**Directive A**
From the Webroot interview, extract the passage between "Though born and" and "been compromised since.", inclusive.
**Directive B**
Translate this sentence from the Webroot interview into Spanish: "Re-establishing the company’s headquarters in Colorado was one of the first challenges that Williams took up, and moving there himself seemed like an obvious step."
**Directive C**
Summarize the Webroot interview in two sentences.

**Excerpt to read**
◆ ◆ ◆ ◆ ◆ ◆ ◆

Interview: Webroot's Dick Williams

The quality of life in Boulder – in contrast with the “hassles of the Valley” – attracts some of the industry’s best minds
The quality of life in Boulder – in contrast with the “hassles of the Valley” – attracts some of the industry’s best minds
Dick Williams, Webroot
Dick Williams, Webroot

Though born and raised in Fargo, North Dakota, Dick Williams has set-up home in many states over the years. He currently resides in Boulder, Colorado, and is more than happy with the quiet, sunshine – “we have more days of sunshine than any other state in the US” – and general quality of life.

When Williams got ‘the call’ to become CEO of Webroot in August 2009, the decision to move to the company’s headquarters was a natural one. While Webroot was founded in Colorado, a Silicon Valley office was opened four or five years ago, and Williams explains that the heart of the company has been compromised since.

“Over the last several years, the leadership of the company became a little confused as to where the heart of the company was. My predecessor, Peter Watkins, was actually located in Mountain View, California, as are Gerhard [Eschelbeck] and his development teams”. The ambiguity of the situation, explains Williams, resulted in a “developed ambivalence as to where [Webroot] was headquartered”.

Re-establishing the company’s headquarters in Colorado was one of the first challenges that Williams took up, and moving there himself seemed like an obvious step.

Far from considering a HQ outside of the Valley a disadvantage, Williams insists that the quality of life in Boulder – in contrast with the “hassles of the Valley” – attracts some of the industry’s best minds. “There are a number of significant technology centers outside of Silicon Valley, and Boulder’s one of the foremost. The cost of living [in Boulder] is dramatically lower, and the quality of life is a good deal better as well.”

◆ ◆ ◆ ◆ ◆ ◆ ◆

**Data shown**

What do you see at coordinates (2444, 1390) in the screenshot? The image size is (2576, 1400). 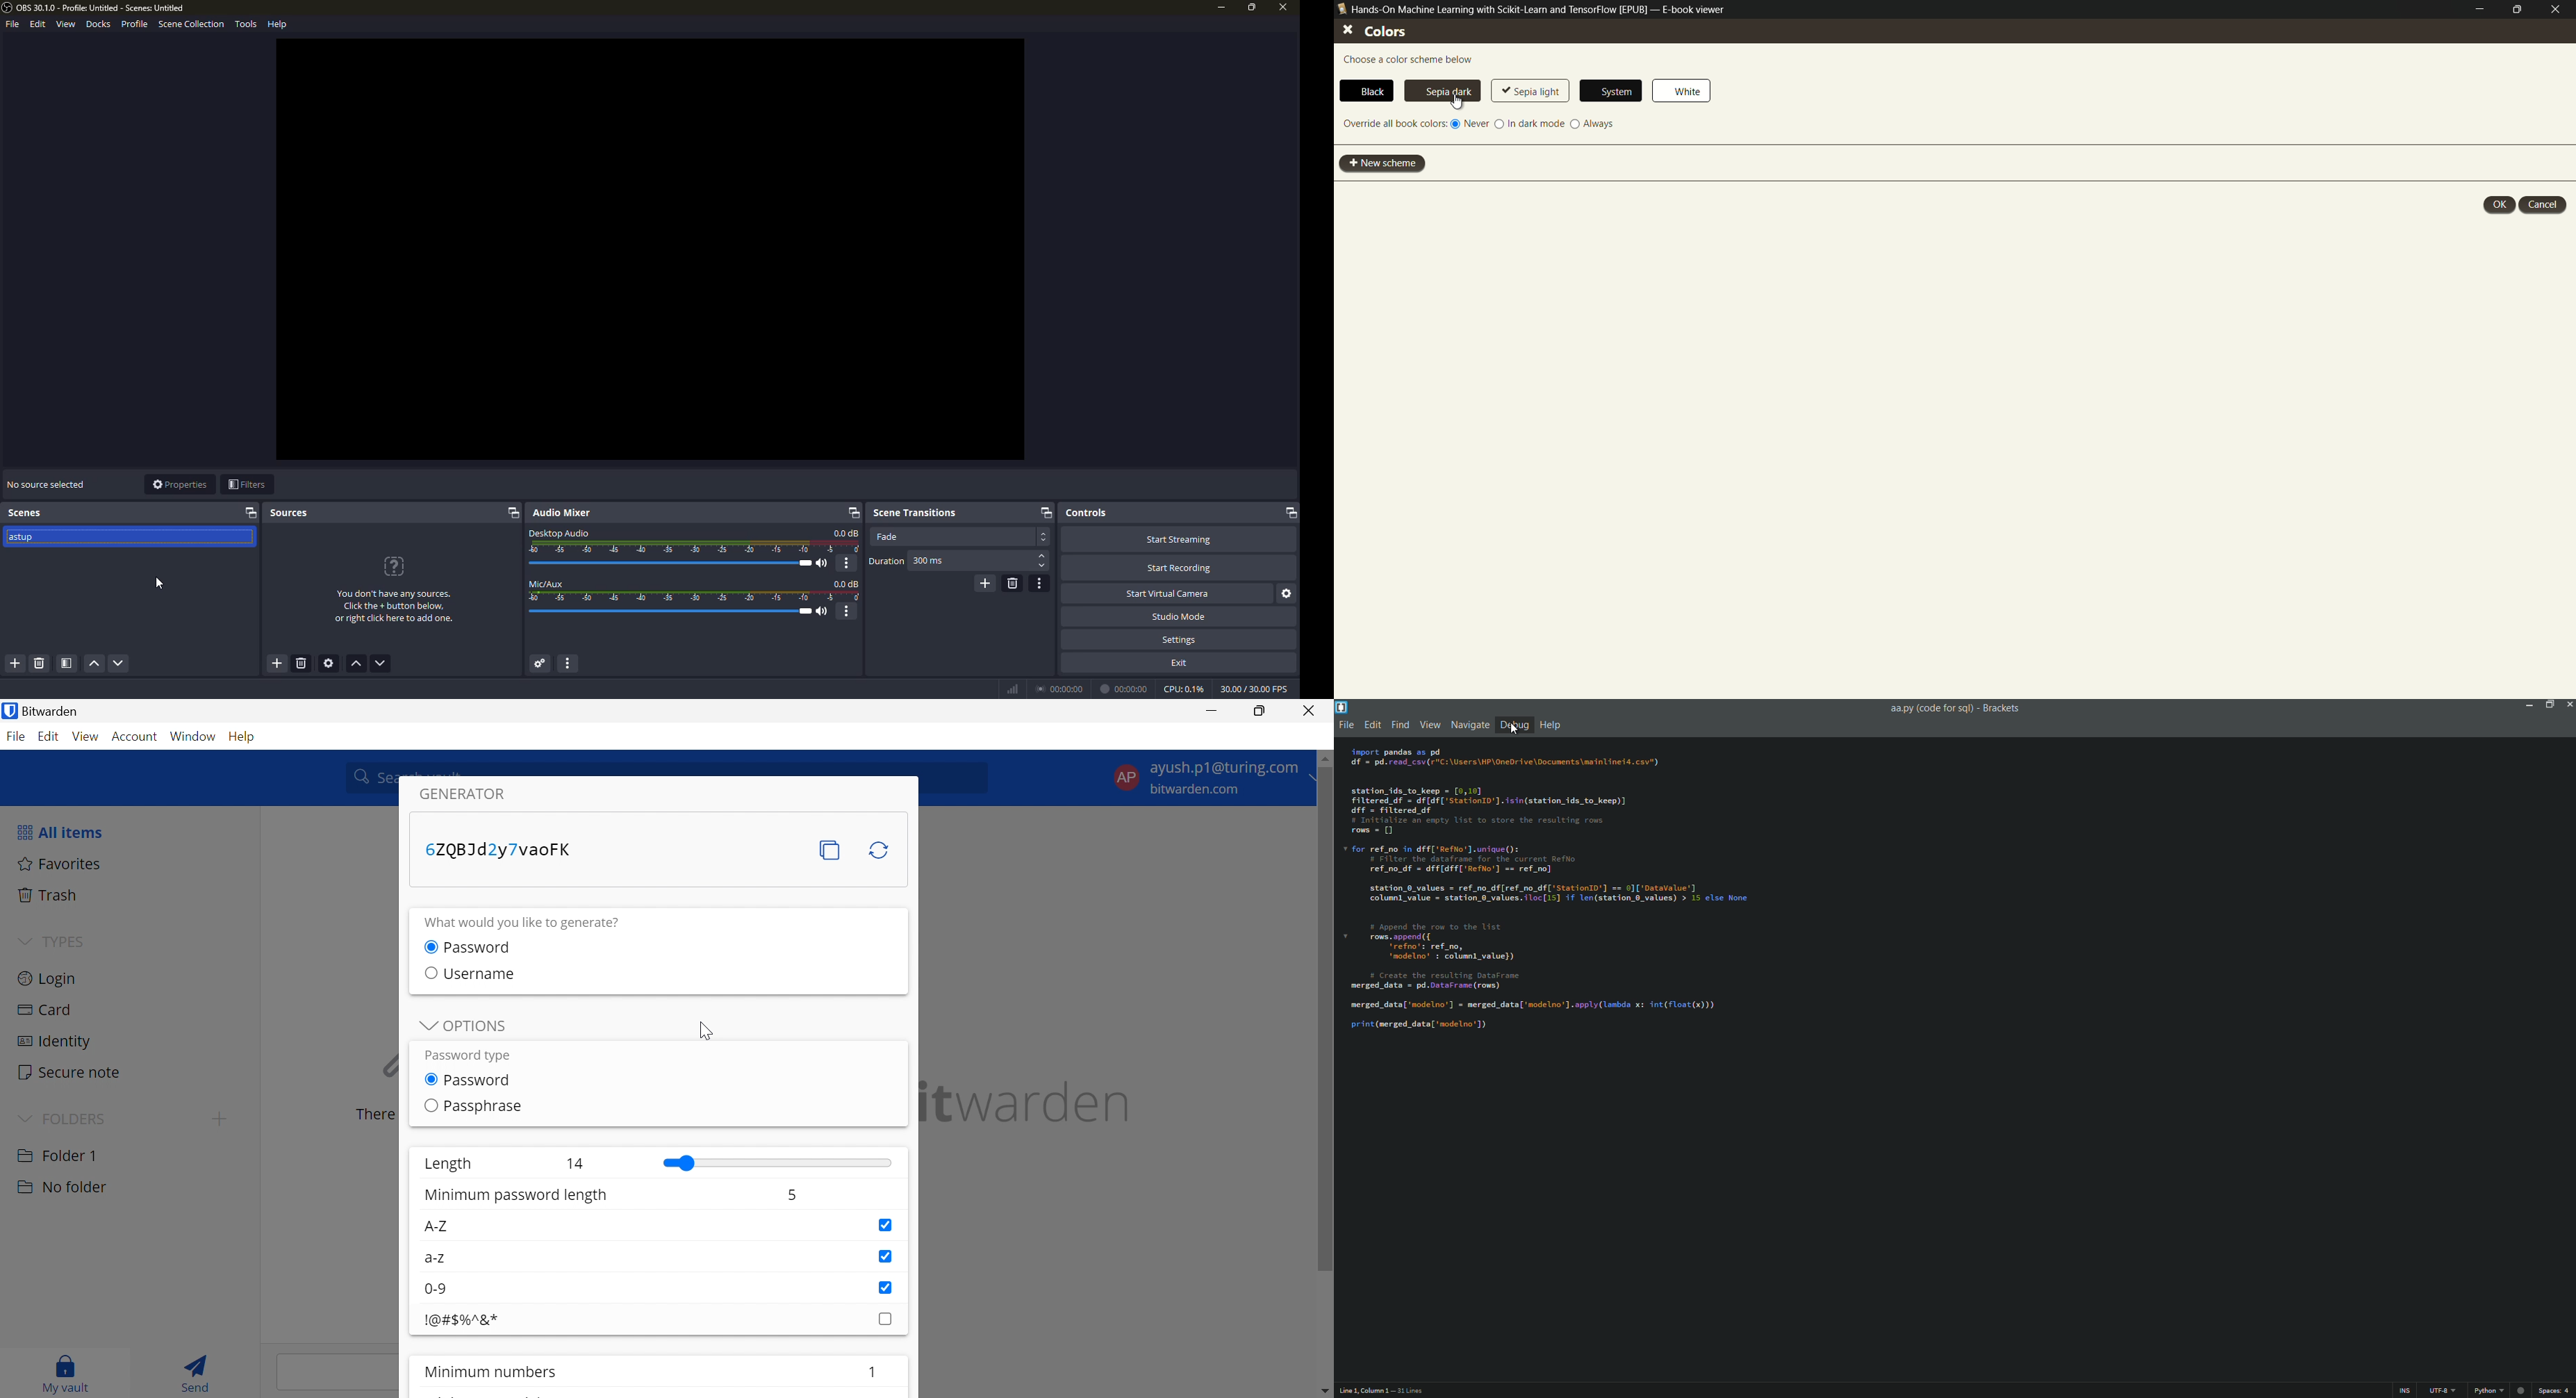 I see `UTF-8` at bounding box center [2444, 1390].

◆ ◆ ◆ ◆ ◆ ◆ ◆

**Task response A**
Though born and raised in Fargo, North Dakota, Dick Williams has set-up home in many states over the years. He currently resides in Boulder, Colorado, and is more than happy with the quiet, sunshine – “we have more days of sunshine than any other state in the US” – and general quality of life.

When Williams got ‘the call’ to become CEO of Webroot in August 2009, the decision to move to the company’s headquarters was a natural one. While Webroot was founded in Colorado, a Silicon Valley office was opened four or five years ago, and Williams explains that the heart of the company has been compromised since.

**Task response B**
Restablecer la sede de la empresa en Colorado fue uno de los primeros retos que asumió Williams, y mudarse allí él mismo parecía un paso obvio.

**Task response C**
Dick Williams became CEO of Webroot in August 2009 and moved to Boulder, Colorado, to re-establish the company's headquarters there, after a Silicon Valley office had left leadership confused about where the heart of the company was. He holds that Boulder's lower cost of living and better quality of life, in contrast with the hassles of the Valley, attract some of the industry's best minds.